Here are a few benefits of modelsummary over some alternative packages:

Easy

modelsummary is very easy to use. This simple call often suffices:

library(modelsummary)

mod <- lm(y ~ x, dat)

The command above will automatically display a summary table in the Rstudio Viewer or in a web browser. All you need is one word to change the output format. For example, a text-only version of the table can be printed to the Console by typing:

modelsummary(mod, output = "markdown")

Tables in Microsoft Word and LaTeX formats can be saved to file by typing:

modelsummary(mod, output = "table.docx")
modelsummary(mod, output = "table.tex")

Flexible

Information: The package offers many intuitive and powerful utilities to customize the information reported in a summary table. You can rename, reorder, subset or omit parameter estimates; choose the set of goodness-of-fit statistics to include; display various “robust” standard errors or confidence intervals; add titles, footnotes, or source notes; insert stars or custom characters to indicate levels of statistical significance; or add rows with supplemental information about your models.
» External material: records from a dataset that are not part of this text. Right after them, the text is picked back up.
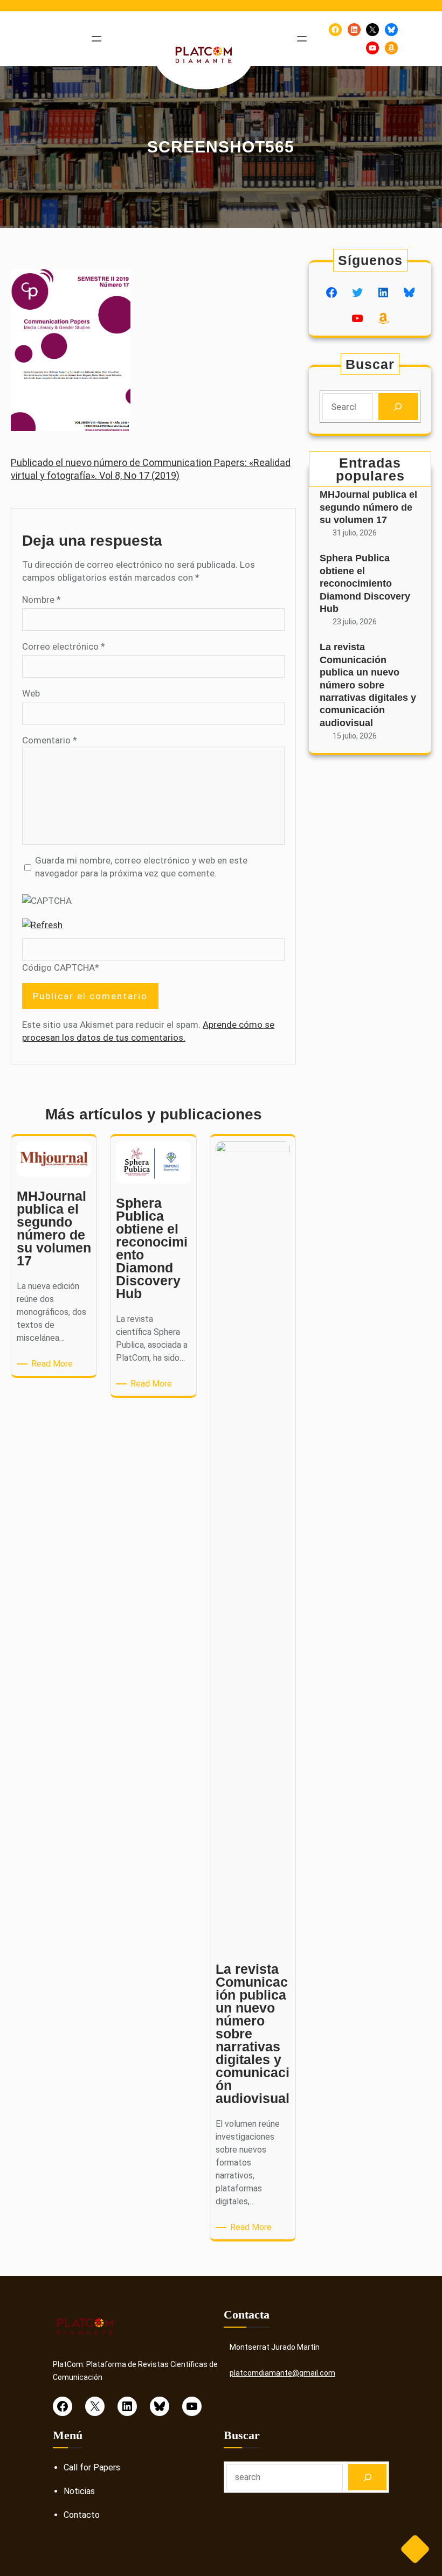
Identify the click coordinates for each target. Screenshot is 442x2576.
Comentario (49, 740)
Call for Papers (92, 2467)
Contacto (82, 2515)
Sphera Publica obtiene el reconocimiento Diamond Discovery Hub (365, 583)
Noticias (79, 2491)
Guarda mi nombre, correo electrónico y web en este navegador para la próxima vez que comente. (141, 867)
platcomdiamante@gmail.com (282, 2373)
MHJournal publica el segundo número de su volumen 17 (368, 507)
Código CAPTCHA (58, 967)
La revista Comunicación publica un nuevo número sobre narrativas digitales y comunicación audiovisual (368, 685)
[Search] (398, 407)
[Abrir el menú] (96, 39)
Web (31, 693)
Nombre (41, 599)
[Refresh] (42, 925)
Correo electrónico (63, 646)
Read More (54, 1364)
Appearance: Thanks to the tinytable, gt, kableExtra, huxtable, flextable, and DT packages, the appearance of modelsummary tables is endlessly customizable. The appearance customization page shows tables with colored cells, weird text, spanning column labels, row groups, titles, source notes, footnotes, significance stars, and more. This only scratches the surface of possibilities.

Supported models: Thanks to the broom and parameters, modelsummary supports hundreds of statistical models out-of-the-box. Installing other packages can extend the capabilities further (e.g., broom.mixed). It is also very easy to add or customize your own models.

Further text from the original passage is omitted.